El 23F, una fecha para la historia. Por Fernando Cuesta

Se ha cumplido el 45º aniversario del fallido golpe de estado. Un golpe encabezado por un brazo ejecutor que ha pasado a formar parte de la historia, el teniente coronel, de la Guardia Civil, Antonio Tejero, que justo fallece en esta efeméride. Fue un capítulo de gran relevancia de la historia de España. Todo se desarrolló bajo una crisis de gobierno y en medio de una actividad terrorista protagonizada por la banda terrorista ETA. El intento de golpe de estado llegaba en un momento de debilidad de nuestro país y, por tanto, el cálculo para llevarlo a cabo estaba muy bien diseñado. Quienes lo habían organizado sabían que el ambiente político no se encontraba en su mejor momento. El presidente del gobierno, Adolfo Suarez, del CDS, había dimitido y como consecuencia iba a relevarle en la presidencia Leopoldo Calvo Sotelo.

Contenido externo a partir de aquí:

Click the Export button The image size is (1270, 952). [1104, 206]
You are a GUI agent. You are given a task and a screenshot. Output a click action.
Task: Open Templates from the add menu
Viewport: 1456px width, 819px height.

Toda esta crisis se había convertido en un gran problema para el país que todavía estaba en fase de adaptación a la democracia. Estábamos comenzando el diseño de un cambio de régimen. Nos hallábamos atravesando la puerta que nos daba acceso a un estado de derecho amparado por la democracia, pero aún no la habíamos traspasado del todo. Con un terrorismo de ETA azotando a la sociedad todos los días, asesinando indiscriminadamente sin apenas capacidad de reacción, quienes decidieron dar un golpe de estado el 23 de febrero de 1985 tuvieron una buena visión para llevarlo a cabo. Pero afortunadamente fracasó. El gobierno ha decidido abrir la caja de los secretos del 23-F. Ha decidido desclasificar los documentos relacionados con el fallido golpe de estado que se consideraban secretos. No lo ha llevado a cabo para que los historiadores realicen los consiguientes trabajos. En su estrategia de nublar los casos que rodean al PSOE y al entorno de la familia del presidente del gobierno ha optado por esta decisión.

Pero no son conscientes que la sociedad española está por encima de los enfrentamientos. Hace ya más de medio siglo decidimos no mantener las diferencias de manera violenta. Fuimos capaces de llegar a entendernos planteando las posturas de manera pacífica y ordenada. El desclasificar documentos sensibles del pasado es un derecho que tenemos los ciudadanos de conocer lo que sucedió en nuestra sociedad. También entiendo que guardar algunos episodios difíciles, durante algún tiempo, para evitar daños colaterales es comprensible. Pero querer utilizarlos como herramienta política contra el rival es una irresponsabilidad que a nadie le beneficia y menos a quien lo hace con fines espurios. Los españoles hace ya tiempo pasamos página de los revanchismos y dejamos en la cuneta los rencores. Solo los necios, los ignorantes y los resentidos continúan con la esperanza de regresar al pasado para repetirlo. Entre ellos se encuentra el gobierno de este país y la izquierda en general. El sacar a la luz documentos sensibles sobre el 23-F es una obligación del estado hacia los ciudadanos.

Es necesario hacerlo para que la sociedad sepamos lo que tenemos en nuestro interior y poder así asimilarlo. Conocer nuestro pasado es el mejor antídoto para que no se vuelvan a repetir capítulos deplorables. Por tanto, instrumentalizar el pasado con el fin de descalificar lo que se está haciendo en el presente es un error. Desclasificar para conocer lo que sucedió es la mejor manera de anticiparse al futuro y poder corregirlo. Pero el PSOE no lo hace por eso, trata de volver al pasado, trata de que la sociedad se polarice, se divida, para que la Transición pase a ser algo negativo y sobre todo para demonizar a la Corona, que es un gran objetivo de este gobierno: Clausurar la institución monárquica. En España desclasificar documentos debe ser una responsabilidad que debería recogerse en una ley. Desclasificar documentos sensibles debe hacerse con un consenso político para evitar que se utilice políticamente. Desclasificar la historia debería estar en manos, no solo de políticos, sino de historiadores que pueden tener mucho que decir sobre temas de importancia.